Eata me tocó el brazo. —¿Crees que esa chica… Maxellindis… corre peligro, allí en el barco?

—Corre menos peligro que tú con ella —dije. Eata no sabía qué estaba diciendo, pero yo sí. Su Maxellindis no era Thecla; su historia no podía ser la mía. Pero tras la cara traviesa y los risueños castaños yo había visto los corredores del Tiempo. Para los torturadores el amor es un trabajo largo; y aunque yo fuera a disolver el gremio, Eata sería un torturador, como todos los hombres, maniatado por el desprecio a la riqueza sin el cual un hombre es menos que un hombre, infligiendo dolor por naturaleza lo quisiera o no. Me apenaba, y más aún Maxellindis la marinera.

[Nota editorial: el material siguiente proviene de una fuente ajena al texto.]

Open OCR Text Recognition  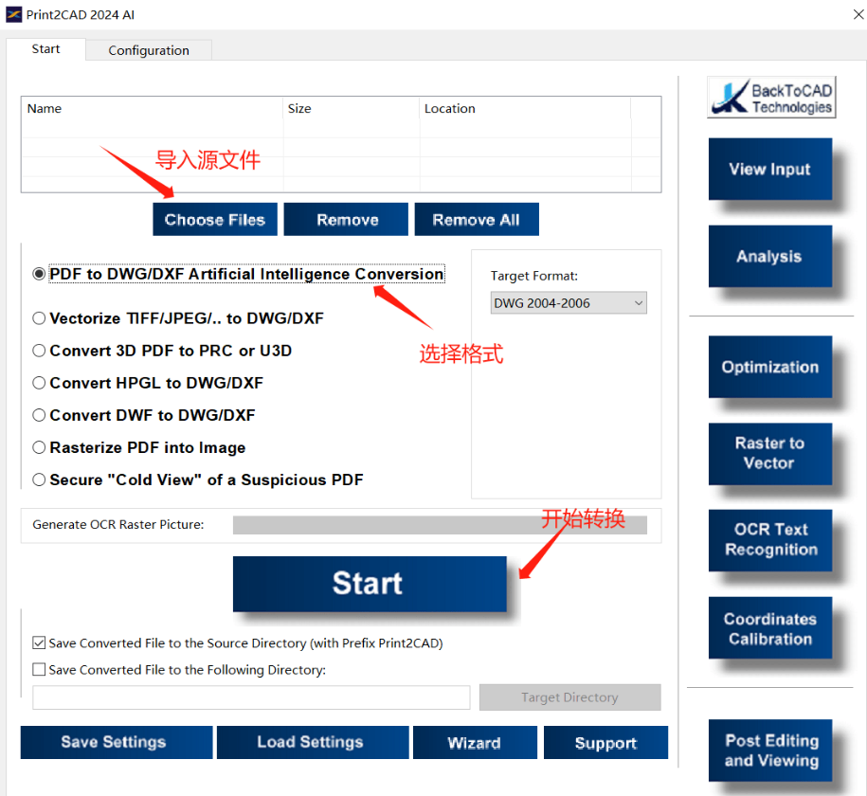click(x=769, y=540)
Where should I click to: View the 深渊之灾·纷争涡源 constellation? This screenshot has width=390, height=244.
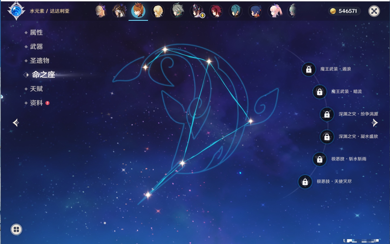pos(358,114)
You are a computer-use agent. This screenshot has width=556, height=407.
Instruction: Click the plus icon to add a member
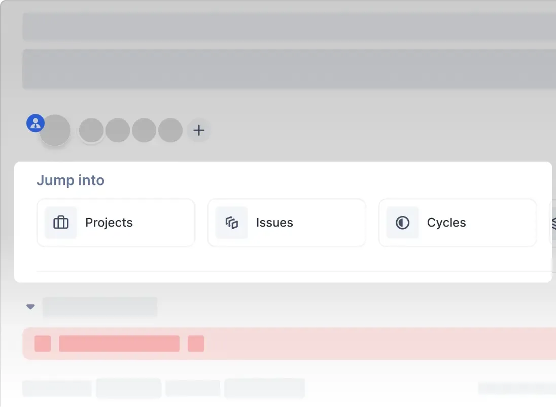(x=198, y=130)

Ouen y yo fuimos hacia la casa, dejando a Roche, Drotte y Eata de guardia a cierta distancia. Cuando estábamos en la puerta oí dentro el blando sonido de los pasos de Dorcas.

—No te diremos quién eres —le dije a Ouen—. Yno podemos decirte qué puede ser de ti. Pero somos tu Autarca y te diremos qué debes hacer.

No tenía palabras para él, pero descubrí que no me hacían falta. Como el castellano, se arrodilló en el acto.

—Nos hemos hecho acompañar por torturadores para que supieras qué te estaba reservado si nos desobedecías. Pero no deseamos que nos desobedezcas, y ahora, habiéndote conocido, dudamos de que hicieran falta. En esta casa hay una mujer. Dentro de un momento entrarás. Has de contarle tu historia como nos la contaste a nosotros, y te quedarás con ella y la protegerás aunque intente rechazarte.

—Haré todo lo posible, Autarca dijo Ouen. —Cuando puedas, aconséjale que abandone esta ciudad de muerte. Hasta entonces, te damos esto. —Saqué la pistola y se la puse en la mano.— Vale una carretilla de chrisos, pero mientras esté aquí los chrisos te servirán mucho menos que ella. Cuando estéis los dos a salvo, si deseas te la compraremos de nuevo. —Le mostré cómo se manejaba la pistola y lo dejé. Entonces me quedé solo, y no dudo de que algunos, leyendo este relato demasiado breve de un verano turbulento, dirán que es así como he estado casi siempre. Jonas, mi único amigo de veras, era a sus propios ojos una mera máquina; Dorcas, a quien todavía amo, es a sus propios ojos una especie de espectro.

Yo no lo siento así. Elegimos —o no elegimos— estar solos cuando decidimos a quién aceptar como camaradas y a quiénes rechazar. Así, en su cueva de la montaña, el eremita tiene compañía porque sus compañeros son los pájaros y los conejos, los iniciados cuyas palabras viven en los «libros del bosque» y los vientos, mensajeros del Increado. Otro hombre puede estar solo aunque viva entre millones, porque no tiene alrededor más que enemigos y víctimas.

Agia, a quien yo habría podido amar, había elegido en cambio ser una Vodalus femenina, oponiéndose a todo lo que en la humanidad hay de más vivo. Yo, que podría haber amado a Agia, que amaba profundamente a Dorcas, pero no tanto como yo creía, ahora estaba solo porque me había vuelto parte de su pasado, que ella amaba más de lo que nunca (salvo, creo, al principio) me había amado a mí.